The SEM images illustrating the fracture features of FC2 specimen are provided in Figure 7. The red dashed line indicates the longitudinal cut (Figure 7a) that allowed the analysis of fatigue cracking and final fracture morphologies. As can be seen in Figure 7b, at macroscopic level, the almost straight fatigue crack path is followed by a slightly inclined zigzag fracture. These crack paths are respectively influenced by the microstructure of fine lath martensite obtained by microalloying a medium carbon steel due to inhibited growth of prior austenite grains, and by the respective types and sizes of inclusions, thus generated.

Figure 7c shows a higher magnification detail of the little tortuous, fatigue cracking path, together with the microstructure lying below. Thus, it can be observed that the deviation of the fatigue crack path from a straight line is small because the predominant propagation takes place through the boundaries of the martensitic blocks.

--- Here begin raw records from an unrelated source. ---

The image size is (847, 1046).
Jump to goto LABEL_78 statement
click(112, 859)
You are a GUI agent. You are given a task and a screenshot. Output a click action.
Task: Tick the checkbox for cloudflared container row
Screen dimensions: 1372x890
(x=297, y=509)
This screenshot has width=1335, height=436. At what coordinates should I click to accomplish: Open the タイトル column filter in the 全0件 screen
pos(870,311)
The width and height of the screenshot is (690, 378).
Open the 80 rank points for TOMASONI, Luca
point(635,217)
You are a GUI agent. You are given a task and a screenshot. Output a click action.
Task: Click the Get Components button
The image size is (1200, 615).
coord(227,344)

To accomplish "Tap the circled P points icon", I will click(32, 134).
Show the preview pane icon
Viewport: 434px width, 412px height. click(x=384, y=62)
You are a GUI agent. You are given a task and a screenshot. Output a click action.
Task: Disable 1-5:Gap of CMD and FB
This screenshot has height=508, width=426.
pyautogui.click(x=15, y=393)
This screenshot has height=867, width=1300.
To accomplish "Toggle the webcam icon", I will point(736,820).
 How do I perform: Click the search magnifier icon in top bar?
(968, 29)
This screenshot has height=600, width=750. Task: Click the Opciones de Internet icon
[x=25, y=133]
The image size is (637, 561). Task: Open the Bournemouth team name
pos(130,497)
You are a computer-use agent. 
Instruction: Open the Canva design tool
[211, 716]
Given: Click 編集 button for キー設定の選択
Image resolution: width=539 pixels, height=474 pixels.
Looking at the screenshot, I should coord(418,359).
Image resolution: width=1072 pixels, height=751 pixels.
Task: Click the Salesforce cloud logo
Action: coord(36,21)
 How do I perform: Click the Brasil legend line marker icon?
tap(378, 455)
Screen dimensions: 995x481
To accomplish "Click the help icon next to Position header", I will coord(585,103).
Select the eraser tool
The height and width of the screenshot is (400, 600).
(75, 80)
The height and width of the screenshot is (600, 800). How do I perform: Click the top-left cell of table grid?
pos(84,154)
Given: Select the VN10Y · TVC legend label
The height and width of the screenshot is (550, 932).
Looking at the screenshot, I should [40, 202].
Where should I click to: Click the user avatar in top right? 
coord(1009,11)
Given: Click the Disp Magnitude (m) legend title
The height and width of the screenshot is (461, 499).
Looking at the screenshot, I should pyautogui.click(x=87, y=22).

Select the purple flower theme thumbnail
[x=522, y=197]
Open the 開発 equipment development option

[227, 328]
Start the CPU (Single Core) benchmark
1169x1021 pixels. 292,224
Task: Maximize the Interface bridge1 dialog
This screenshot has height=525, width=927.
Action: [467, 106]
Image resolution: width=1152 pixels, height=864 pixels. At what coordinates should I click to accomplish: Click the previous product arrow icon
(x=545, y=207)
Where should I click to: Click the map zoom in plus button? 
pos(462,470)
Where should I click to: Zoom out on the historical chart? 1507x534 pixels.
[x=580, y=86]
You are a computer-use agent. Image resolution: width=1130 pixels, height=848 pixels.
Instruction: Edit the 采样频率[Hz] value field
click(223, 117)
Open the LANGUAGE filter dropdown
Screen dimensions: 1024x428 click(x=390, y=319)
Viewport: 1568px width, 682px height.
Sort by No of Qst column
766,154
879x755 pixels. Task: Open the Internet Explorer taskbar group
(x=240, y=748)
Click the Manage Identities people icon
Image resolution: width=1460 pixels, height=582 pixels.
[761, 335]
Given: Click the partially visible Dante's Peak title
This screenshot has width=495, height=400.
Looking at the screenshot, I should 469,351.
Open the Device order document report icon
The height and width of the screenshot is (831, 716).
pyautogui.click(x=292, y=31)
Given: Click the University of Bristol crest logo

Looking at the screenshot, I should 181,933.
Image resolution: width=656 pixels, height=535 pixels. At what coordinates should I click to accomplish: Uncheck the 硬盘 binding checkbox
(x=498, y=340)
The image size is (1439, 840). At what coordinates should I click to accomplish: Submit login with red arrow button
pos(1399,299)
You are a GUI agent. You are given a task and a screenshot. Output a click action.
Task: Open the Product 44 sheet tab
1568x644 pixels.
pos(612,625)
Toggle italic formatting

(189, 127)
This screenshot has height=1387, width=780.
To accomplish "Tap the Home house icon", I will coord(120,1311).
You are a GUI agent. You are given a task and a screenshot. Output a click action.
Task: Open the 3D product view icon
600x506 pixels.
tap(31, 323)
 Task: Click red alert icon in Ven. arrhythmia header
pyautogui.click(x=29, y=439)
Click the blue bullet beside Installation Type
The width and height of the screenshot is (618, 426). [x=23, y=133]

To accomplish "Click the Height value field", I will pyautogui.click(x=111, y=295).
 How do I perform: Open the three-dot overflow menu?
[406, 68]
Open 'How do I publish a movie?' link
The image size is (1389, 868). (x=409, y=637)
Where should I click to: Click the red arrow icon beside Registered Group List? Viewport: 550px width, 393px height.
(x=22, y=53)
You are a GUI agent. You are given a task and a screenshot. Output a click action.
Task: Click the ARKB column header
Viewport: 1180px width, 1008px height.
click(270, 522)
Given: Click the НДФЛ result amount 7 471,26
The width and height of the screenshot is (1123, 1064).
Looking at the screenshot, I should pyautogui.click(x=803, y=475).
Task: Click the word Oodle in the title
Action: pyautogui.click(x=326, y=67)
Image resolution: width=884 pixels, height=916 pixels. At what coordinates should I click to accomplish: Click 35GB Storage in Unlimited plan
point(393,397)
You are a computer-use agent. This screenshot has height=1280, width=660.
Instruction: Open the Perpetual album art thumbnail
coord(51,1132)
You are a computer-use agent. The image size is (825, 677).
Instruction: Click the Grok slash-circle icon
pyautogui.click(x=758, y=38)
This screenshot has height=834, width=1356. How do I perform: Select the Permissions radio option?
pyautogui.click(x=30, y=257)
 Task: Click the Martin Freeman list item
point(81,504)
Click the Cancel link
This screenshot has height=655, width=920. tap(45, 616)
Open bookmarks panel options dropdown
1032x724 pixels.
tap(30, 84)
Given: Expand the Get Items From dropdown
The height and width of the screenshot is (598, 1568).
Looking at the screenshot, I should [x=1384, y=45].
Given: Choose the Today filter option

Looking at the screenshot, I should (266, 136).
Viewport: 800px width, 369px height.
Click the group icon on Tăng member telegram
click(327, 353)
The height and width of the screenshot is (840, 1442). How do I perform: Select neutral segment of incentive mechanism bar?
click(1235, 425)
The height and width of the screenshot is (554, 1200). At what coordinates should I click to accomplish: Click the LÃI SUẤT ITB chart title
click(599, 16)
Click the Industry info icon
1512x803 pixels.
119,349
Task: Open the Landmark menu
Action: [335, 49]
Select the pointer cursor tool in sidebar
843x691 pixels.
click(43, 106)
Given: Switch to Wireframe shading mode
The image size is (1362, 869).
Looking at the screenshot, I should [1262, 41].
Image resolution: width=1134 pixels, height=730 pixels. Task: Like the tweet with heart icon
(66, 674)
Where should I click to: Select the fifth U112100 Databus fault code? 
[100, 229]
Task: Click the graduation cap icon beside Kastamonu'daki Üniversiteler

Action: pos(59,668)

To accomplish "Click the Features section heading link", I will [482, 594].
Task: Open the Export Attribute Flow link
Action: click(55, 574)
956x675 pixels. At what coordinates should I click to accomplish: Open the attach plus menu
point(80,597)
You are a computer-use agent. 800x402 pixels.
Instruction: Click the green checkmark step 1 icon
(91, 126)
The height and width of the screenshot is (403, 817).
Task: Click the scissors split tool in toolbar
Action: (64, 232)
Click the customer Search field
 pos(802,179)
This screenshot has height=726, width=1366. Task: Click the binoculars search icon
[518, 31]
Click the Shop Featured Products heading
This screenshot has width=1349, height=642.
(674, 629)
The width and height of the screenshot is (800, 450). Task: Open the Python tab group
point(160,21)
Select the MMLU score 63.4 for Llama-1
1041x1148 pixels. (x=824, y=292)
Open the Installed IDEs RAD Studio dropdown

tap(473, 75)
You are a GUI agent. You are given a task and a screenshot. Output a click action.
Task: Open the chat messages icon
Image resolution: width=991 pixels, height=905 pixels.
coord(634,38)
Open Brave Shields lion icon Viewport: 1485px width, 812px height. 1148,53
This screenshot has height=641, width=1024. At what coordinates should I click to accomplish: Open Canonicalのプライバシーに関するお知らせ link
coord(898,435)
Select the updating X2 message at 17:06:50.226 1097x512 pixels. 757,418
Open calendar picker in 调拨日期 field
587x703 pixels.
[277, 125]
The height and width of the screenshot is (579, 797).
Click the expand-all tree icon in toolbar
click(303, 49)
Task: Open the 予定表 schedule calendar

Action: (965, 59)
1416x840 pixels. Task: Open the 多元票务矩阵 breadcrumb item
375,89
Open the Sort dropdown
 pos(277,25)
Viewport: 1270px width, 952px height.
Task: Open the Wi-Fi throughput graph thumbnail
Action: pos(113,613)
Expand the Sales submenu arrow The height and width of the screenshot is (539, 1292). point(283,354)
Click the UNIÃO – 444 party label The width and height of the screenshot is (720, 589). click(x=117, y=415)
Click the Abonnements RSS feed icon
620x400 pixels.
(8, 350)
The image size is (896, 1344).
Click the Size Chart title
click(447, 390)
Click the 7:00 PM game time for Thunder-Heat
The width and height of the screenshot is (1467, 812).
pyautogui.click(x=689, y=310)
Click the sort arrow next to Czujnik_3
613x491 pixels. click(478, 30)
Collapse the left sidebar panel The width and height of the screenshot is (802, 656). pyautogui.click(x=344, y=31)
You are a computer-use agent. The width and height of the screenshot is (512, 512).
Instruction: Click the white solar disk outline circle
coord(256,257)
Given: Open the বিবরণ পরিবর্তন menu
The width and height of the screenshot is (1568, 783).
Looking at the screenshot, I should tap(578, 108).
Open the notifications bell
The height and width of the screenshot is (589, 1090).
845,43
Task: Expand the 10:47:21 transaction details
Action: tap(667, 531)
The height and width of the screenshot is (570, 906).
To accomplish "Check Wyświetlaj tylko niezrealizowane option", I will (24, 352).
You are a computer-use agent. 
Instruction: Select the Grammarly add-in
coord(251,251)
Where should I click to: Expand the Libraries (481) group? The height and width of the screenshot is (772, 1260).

Nevertheless, some higher angles induced by the change in the crack path direction can be also seen in Figure 7c. These occur at the boundaries of martensitic packets or in the proximity of spherical inclusions, which behave as cracking barriers. This behavior is consistent with the SEM image of the fatigue surface shown in Figure 7e, which illustrates a complex topography consisting of quasi-cleavage facets, secondary cracks at blocks or packets boundaries, and small dimples around inclusions. The images in Figure 8a,b capture closely a small spherical inclusion of Al₂O₃, of less than 1.5 mm diameter, found on the fatigue path. The little developed dimple around it indicates a relatively weak contribution to the fatigue generated damage into the bar steel matrix.

Figure 7d provides detail of the resistant ligament of FC2 specimen fractured in-tension after interrupting the fatigue testing. The zigzag fracture path shown is due to both rupture and decohesion of martensite packets. The fracture surface given in Figure 7f add new insights related to the morphology, of ductile appearance, with fine dimples on dis-bonded or ruptured packets of martensite and larger voids generated around inclusions of spherical or prismatic shapes (Figure 8c,e). According to the corresponding EDX maps shown in Figure 8d,f, these are sulfide (MnS) and nitride (TiN) inclusions with sizes comparable to those of the aluminum oxide (Al₂O₃) detected on the fatigue crack path. Therefore, despite the weak contribution of these inclusions to fatigue damage, they are determinant in case of tensile fracture of the bar steel.

6. Conclusions

The experimental results of this research show that the studied ultrahigh-strength lath martensite bars produced for structural purposes are endowed with a moderately high toughness of approximately 75 MPa√m, obey the Paris-Erdogan Law with the exponent m=3, and, as most structural steels combine in the due proportion high enough toughness and ductility able to avoid brittle, premature failure even in case of significant stress concentrators.

The damage tolerance analysis carried out from tensile testing of pre-cracked cylindrical specimens shows that the combination of ductility and toughness of the bar steel prevents premature tensile failures even in presence of severe damage. The analysis was based on the joint use of two failure assessment diagrams, which allow the separation of toughness and ductility effects on the bearing capacity of the tested cracked configurations.

The damage micro-mechanisms of fatigue and tensile fracture revealed from the examination of broken specimens are consistent with the mechanical behavior and the microstructure of the bar steel.